На явочную квартиру к своему непосредственному руководителю — секретарю подпольного городского комитета комсомола (товарищи дали ему кличку Бригадир) Валя прибыла точно в назначенное время — к двенадцати часам дня. Дверь открыл сам Бригадир, ввел ее в комнату, находившуюся в конце коридора, и здесь ее ожидал сюрприз: она увидела еще одного (после Третьяка) знакомого по Киевскому авиазаводу — Павла Тимофеевича Громыко. Это был человек, в биографии которого, как в капле воды, отобразилась героическая история молодой Страны Советов. В годы гражданской войны Громыко воевал в рядах Красной Армии, громил интервентов и внутреннюю контрреволюцию. Когда Киев захватили деникинцы и обрушили на город белый террор (с конца августа до половины декабря 1919 года), двадцатилетний белорус Павел Громыко был связным большевистского подполья. Один раз попал в западню, и вражеская контрразведка приговорила его к расстрелу. Однако привести приговор в исполнение деникинцам не удалось — осужденный бежал из тюрьмы. И снова подполье, фронты, отчаянная игра со смертью. После окончания гражданской войны Павел Тимофеевич работал на заводе «Арсенал», там в 1933 году у него оторвало два пальца, и медкомиссия порекомендовала ему сменить специальность. С тех пор он навсегда связал свою судьбу с Киевским авиазаводом, где стал работать контрольным мастером. Не раз выступал Громыко с воспоминаниями о своей боевой юности перед заводской комсомолией, слушала его и Валя, и это было для нее прекрасной школой патриотизма, преданности делу революции.

Сейчас она и узнавала и не узнавала своего бывшего коллегу по работе. Усы, которых ранее Громыко не отпускал, копна черных волос (а помнит стриженым) изменили его вид, он стал как бы меньше ростом, только глаза остались неизменными — карие, с молодым блеском, будто отполированные.

— Павел Тимофеевич, вы?!

— Я, Валюша, я. — Он пошел к ней навстречу, протянул левую, неискалеченную руку. — А ты будто и не изменилась, хотя и не видел тебя лет... не припомню уж сколько. Кажется, давным-давно, еще в мирные времена. От Сергея Ивановича не было вестей?

— Нет. Знаю только, что отец эвакуировался с авиазаводом. Звал и меня с собой, но я не смогла выехать. Я тогда работала в Березанском районе на уборочной.

— Не жалеешь, что решила остаться в оккупированном Киеве?

— Наоборот. Я здесь принесу больше пользы.

— Правильно.

Вспомнили нескольких знакомых, некоторые памятные события из жизни заводского коллектива. Наконец Бригадир попросил Валю проинформировать его о том, что уже сделано в Шевченковском районе, за который она отвечала как член подпольного горкома комсомола. Такой же порядок был установлен и в партийном подполье: члены горкома контролировали районные комитеты партии и помогали им.

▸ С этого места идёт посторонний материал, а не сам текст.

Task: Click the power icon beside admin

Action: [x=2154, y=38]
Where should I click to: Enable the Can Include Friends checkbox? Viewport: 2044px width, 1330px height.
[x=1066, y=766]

Прежде всего Валя рассказала о подпольной комсомольско-молодежной группе «За Советскую Украину», созданной Константином Егуновым. Будучи секретарем Шевченковского подпольного райкома комсомола, он и возглавил ее. В конце сентября группа в составе самого Егунова, а также его друзей Татоса Азояна, сестер Марии, Нины и Людмилы Горельчук, самой младшей из которых, Люде, было всего шестнадцать лет, освободила из-под ареста коммуниста, оставленного для работы в киевском подполье и во время облавы попавшего в фашистский лагерь на Керосинной. По вечерам гитлеровские охранники разрешали женщинам подходить к ограждению и разговаривать со своими мужьями и родственниками. Сестры Горельчук[1] сумели передать заключенному коммунисту женскую одежду, в которую тот переоделся и незаметно пролез под оградой на улицу. Таким способом в течение нескольких дней было спасено около двадцати человек.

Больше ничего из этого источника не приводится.